Con estos antecedentes se entiende la desazón de los conservadores por la votación del 9-N en Cataluña, que, si no sedición, ha tenido que ser ultraje, y si tampoco ha sido ultraje pues rebelión, traición, apartheid o crimen de guerra. Es fácil imaginar a los líderes populares mesándose los cabellos, preguntándose si la razón del silencio de Rajoy era porque se había pasado con la siesta o porque él mismo estaba escribiendo de su puño y letra el nombre de los más de dos millones de personas a las que había que denunciar como cómplices necesarios de Artur Mas, que ni que fuera Miguel Blesa para seguir paseándose por las Ramblas impunemente.

Llevada por la lógica impaciencia, Alicia Sánchez Camacho ya adelantó que la fiscalía actuaría contra Mas, y si no dio la hora exacta en la que se presentaría la querella fue para que no se creyera que el ministerio público es una marioneta del Gobierno, algo que a nadie se le hubiera pasado por la cabeza conociendo la proverbial autonomía del fiscal general del Estado, ya que decir independencia sería mentar a la bicha.

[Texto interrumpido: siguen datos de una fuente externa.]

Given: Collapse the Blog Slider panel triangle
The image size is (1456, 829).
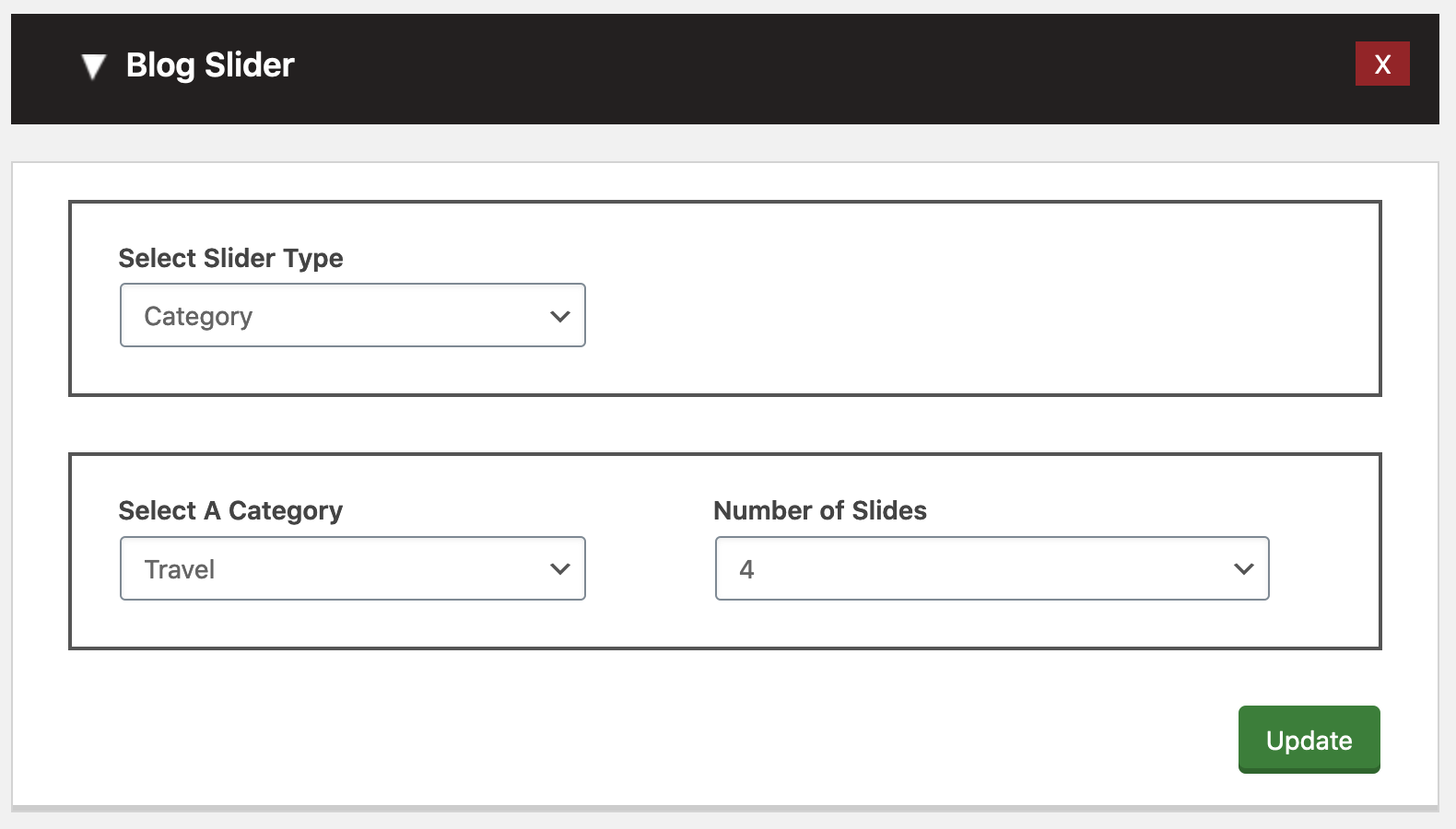Looking at the screenshot, I should (x=93, y=66).
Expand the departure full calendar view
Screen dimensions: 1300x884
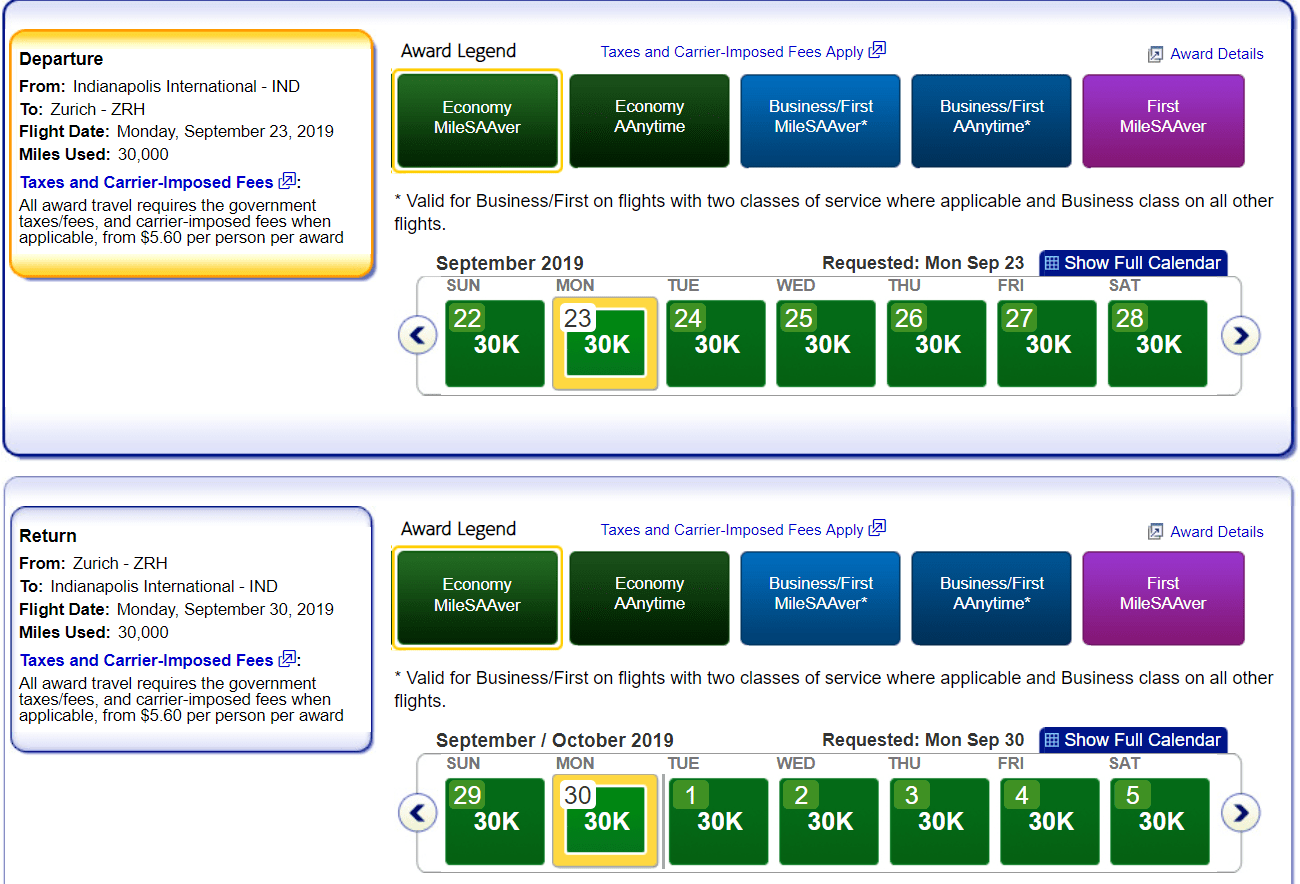[x=1132, y=263]
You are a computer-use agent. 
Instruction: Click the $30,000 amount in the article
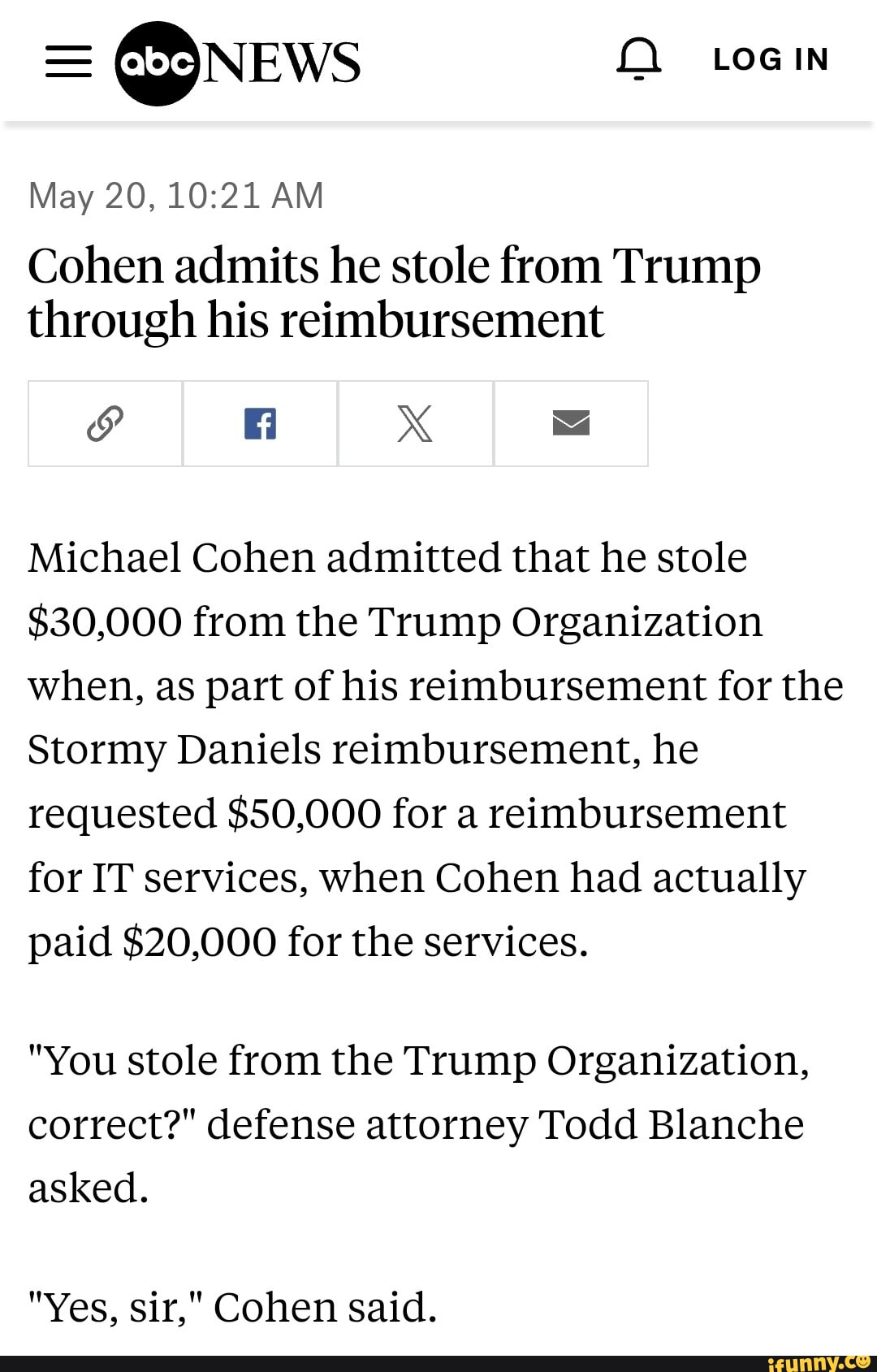click(x=105, y=622)
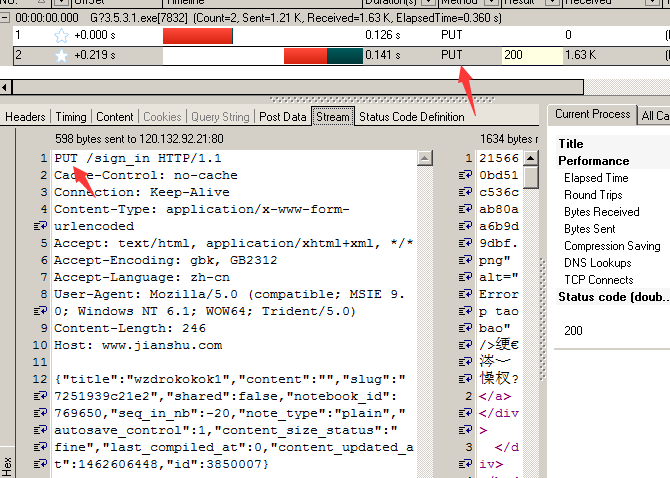Open the Content tab

pos(115,117)
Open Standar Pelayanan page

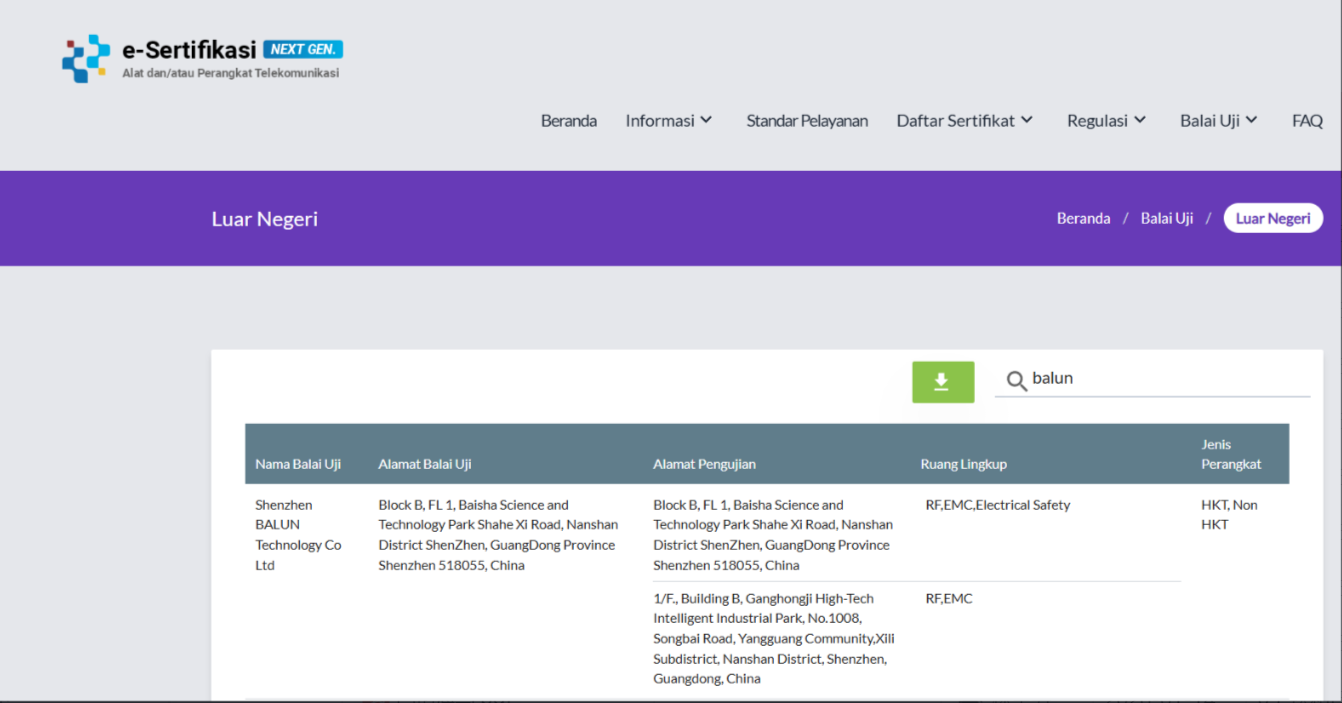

Para hacer público y notorio que el presidente ya no dormía, al mediodía y al estilo de la Virgen de Fátima, Rajoy se apareció a los medios de comunicación en una comparecencia extraordinaria que alienta las sospechas de que la tele de plasma se ha roto y está por ver que siga en garantía. Lo que al menos se ha confirmado es que no ha sido necesario pagar un nuevo discurso al escribiente de guardia sobre la cuestión catalana porque ha sido idéntico al que ha repetido en los últimos meses con el único añadido del fracaso de la votación y la consiguiente contribución de algún matemático de cabecera: si un tercio ha votado es que dos tercios no lo han hecho. Exacto.

Rajoy respeta mucho la autonomía de la Justicia –que lo de independencia ya se ha dicho que suena mal- y ni se le ha ocurrido decir al fiscal si tiene que pedir inhabilitar a Mas o que le apliquen el garrote vil. Sus afirmaciones de que el 9-N "ha sido una ilegalidad y punto" o de que se ha celebrado "incumpliendo la resolución del Tribunal Constitucional" hay que tomarlas, en consecuencia, a beneficio de inventario.

Sólo alguien completamente despierto es capaz de enunciar el nuevo trabalenguas presidencial: "Yo no soy nadie para decir a la Justicia lo que tiene que hacer y nadie es nadie para decirle lo que no tiene que hacer". Bajo este cielo enladrillado, Rajoy ahondó más en la cuestión: "Desconozco lo que el fiscal va a hacer; he leído lo mismo que ustedes".

En definitiva, aquí no ha pasado nada, es un fracaso que sólo 2,3 millones de catalanes hayan metido una papeleta en las urnas porque los otros son más, España es la casa de todos, el paro es preocupante, soy un tío sensato que no manda tanques al Paseo de Gracia y diálogo todo, pero a ser posible de fútbol. Son las tablas de la ley de la Moncloa. Lo de Rajoy sí que tiene delito.